The net result of the Bangor case, as far as a majority of the Court is concerned, is that no recovery can be had by a plaintiff corporation where the beneficiary of a recovery would be a corporation which had purchased 99% of the stock of the plaintiff corporation after the alleged wrongful transactions.
The majority opinion does not indicate what its conclusion would be in an entirely different situation, such as the present one where a beneficiary of any recovery would be a corporation which owned 93% of the stock during the time of the alleged wrongful transactions, and where the plaintiff, qualified minority stockholders, have brought a derivative action in behalf of the injured corporation, the P&LE Railroad.
In the very first paragraph of the majority opinion, on page 705, after pointing out that the shareholder presently in control of the railroad acquired 98.3% of the railroad shares from the former owners long after the alleged wrongs occurred, the Court then states: "We must decide whether equitable principles applicable under federal and state law preclude recovery by the railroad in these circumstances." (Emphasis supplied)
Research has revealed no Supreme Court case in which in a securities or antitrust case similar to the Bristol and Crowell cases, the Court has mandated a prorata recovery solution, or denied any recovery at all merely because it would also benefit the corporation which owns a majority of the stock of the injured corporation.

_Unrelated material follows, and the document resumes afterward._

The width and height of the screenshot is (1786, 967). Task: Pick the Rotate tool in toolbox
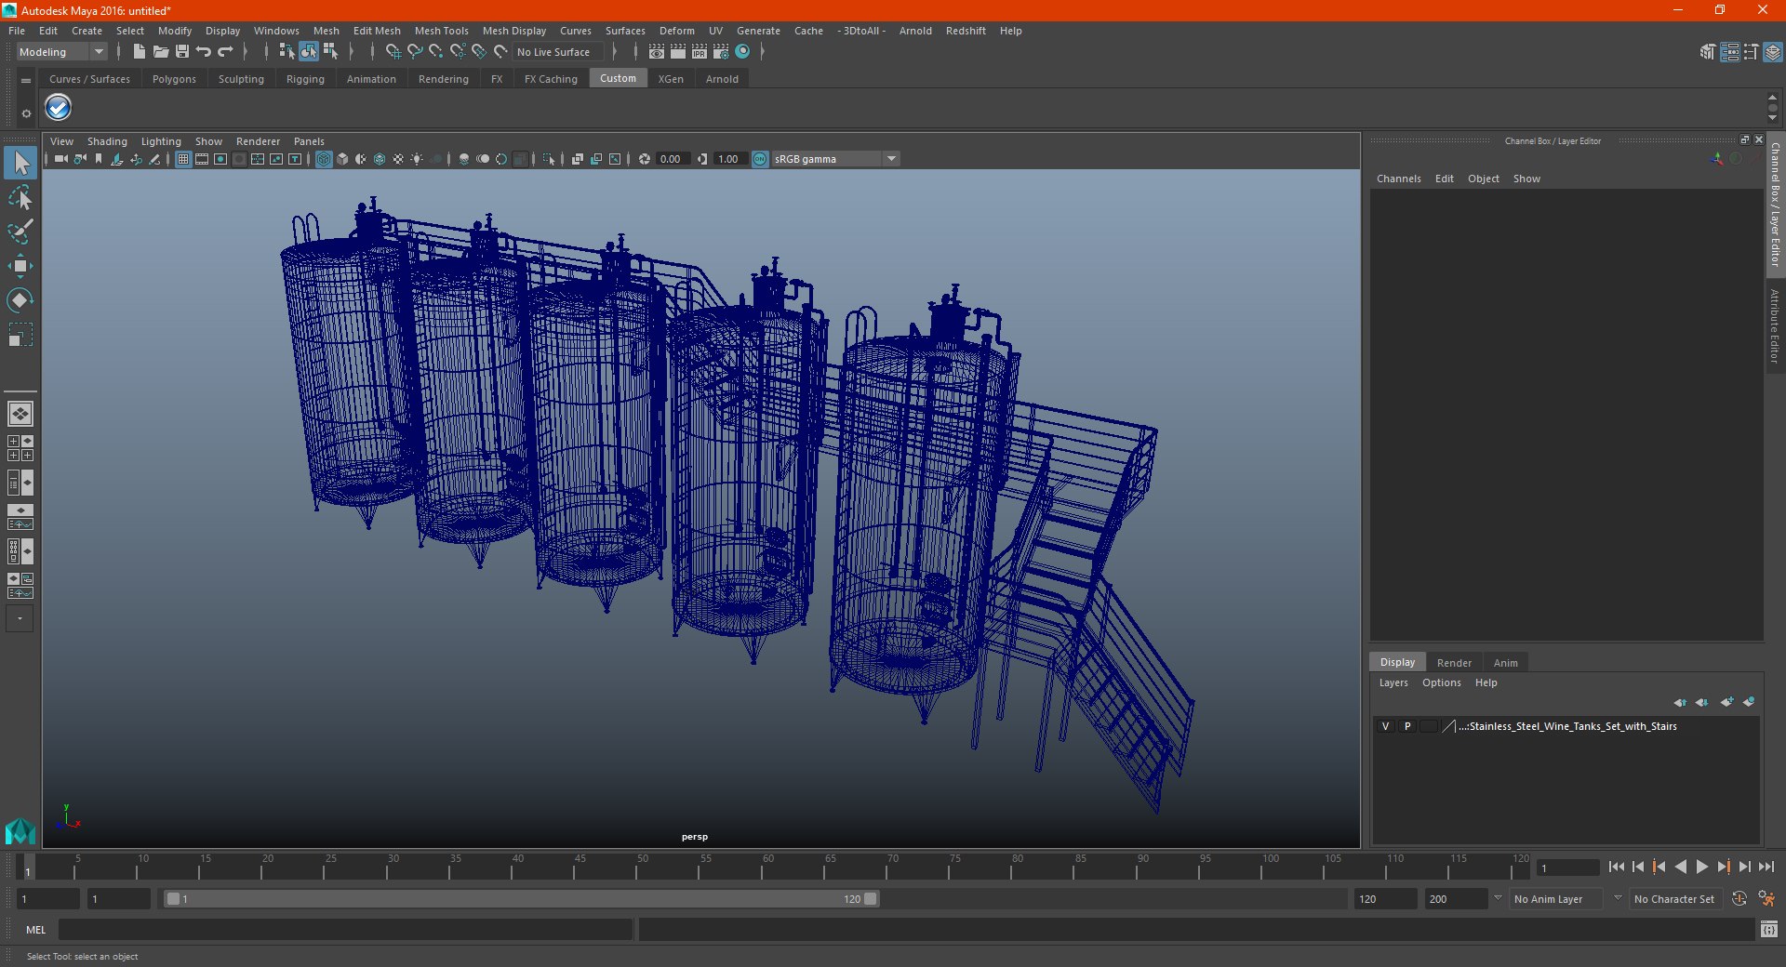(20, 300)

Certainly a full recovery in the instant cases would be consistent with the views expressed by the four Justices in the dissenting opinion in the Bangor case, which views it is believed, would be shared by the majority where the beneficiary corporation owned its 93% interest prior to and during the allegedly illegal transactions, and where, as here, the action brought is a derivative action on behalf of the injured corporation.
Having reached the aforementioned conclusions, further discussion of the cases would seem to be no more productive than "bathing the goldfish".
The conclusion is, therefore, that the defendants' motion for pretrial determination limiting recovery to prorata recovery by certain shareholders and for other relief is denied.
AND NOW, this 6th day of December, 1974, in consideration of the motion of certain defendants for pretrial determination limiting recovery in this action to prorata recovery by certain shareholders and for other relief, in which other defendants have joined, the memoranda of law in support of and in opposition thereto and for the reasons given in the attached memorandum, it is hereby ORDERED that said motion is DENIED.